Work to complete:
a: Answer these from the LAM/MPI mailing list post:
(i) What had the writer been using before, with slow and flaky success?
(ii) Which machine acts as the master node?
(iii) What happens when the extra computer is taken out and only the master is used?
b: Continue the LAM/MPI mailing list post from its last sentence.

Source text:

------

LAM/MPI logo

LAM/MPI General User's Mailing List Archives

  |   Home   |   Download   |   Documentation   |   FAQ   |   all just in this list

From: Howard Butler (hobu_at_[hidden])
Date: 2005-10-03 21:57:31


Dear List,

Please excuse my newbiness. I am attempting to use Rmpi
<http://cran.r-project.org/src/contrib/Descriptions/Rmpi.html>, which
is library for the statistical processing software R
<http://www.r-project.org/>. In the past I had been using PVM with
much (but slow and flaky) success. I am having trouble spawning
processes to the cluster using the prescribed methods, and I think it
has something to do with how I boot the cluster with lamboot.

I am working on a dual 2.5 ghz Apple G5 and a dual 2.3 ghz Xserve,
with the Xserve acting as the master node (both are running Tiger
10.4.2). I am using the binaries provided on the site, and ssh'ing
works without passwords. When I issue a lamboot, all appears well
and recon gives me the w00t.

When I attempt to invoke things from within R, this error message is returned:

>It seems that [at least] one of the child processes that was started
>by MPI_Comm_spawn* chose a different RPI than the parent MPI
>application. For example, one (of the) child process(es) that
>differed from the parent is shown below:
>
> Parent application: MPI_Comm_spawn
> Child MPI_COMM_WORLD rank crtcp (v1.1.0): 0

Taking the extra computer out of the cluster and only running on the
master allows the spawning to complete successfully. I have been
struggling to research this error (it appears that google hasn't
caught up with a recent maillist archive move -- links to google's
results like <http://www.lam-mpi.org//MailArchives/lam/mail20.php>
are 404).

------

Raw data:
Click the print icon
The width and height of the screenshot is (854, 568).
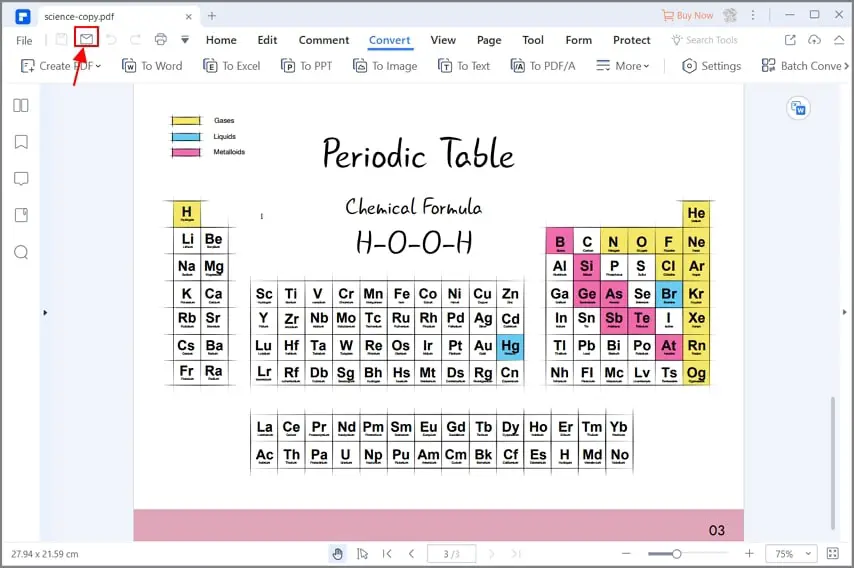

------

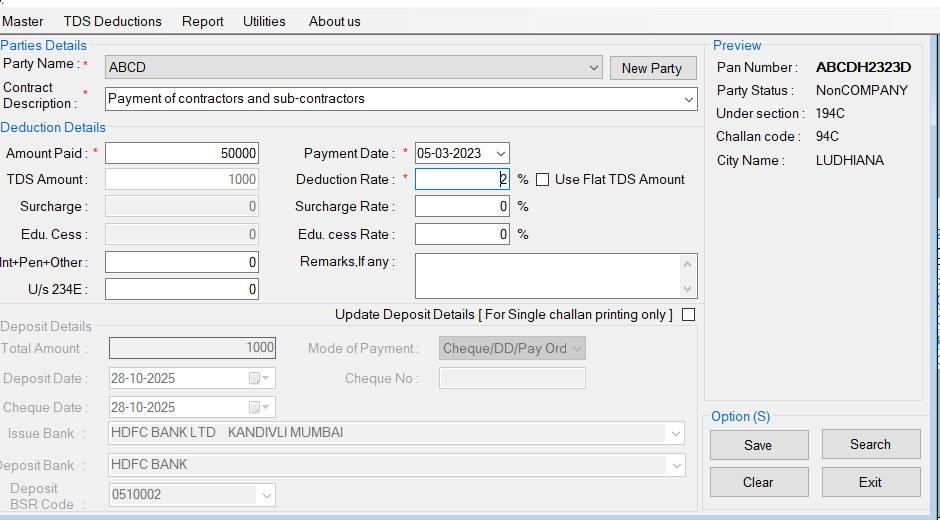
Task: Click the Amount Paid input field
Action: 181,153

------

Results in order:
a:
(i) PVM
(ii) The dual 2.3 GHz Xserve
(iii) The spawning completes successfully.

b:
It is clear to me that either I am not configuring the slave node
properly when I issue the lamboot, or the rmpi.c code is spawning
things improperly.

Looking at the rmpi.c code, it appears that it is invoking the spawn
command with MPI_Comm_spawn:
> mpi_errhandler(MPI_Comm_spawn (CHAR (STRING_ELT
>(sexp_slave, 0)), argv, nslave,
> info[infon], root,
>MPI_COMM_SELF, &comm[intercommn],
> slaverrcode));

I also compiled my own LAM/MPI with gcc4 and gfortran and had the
same results. The lamboot FAQ
<http://www.lam-mpi.org/faq/category4.php3> doesn't appear to have
any questions related to my problem. If it is just a case of my bad
google foo, please point me to any information that I should look at.
Any other ideas would be greatly welcome.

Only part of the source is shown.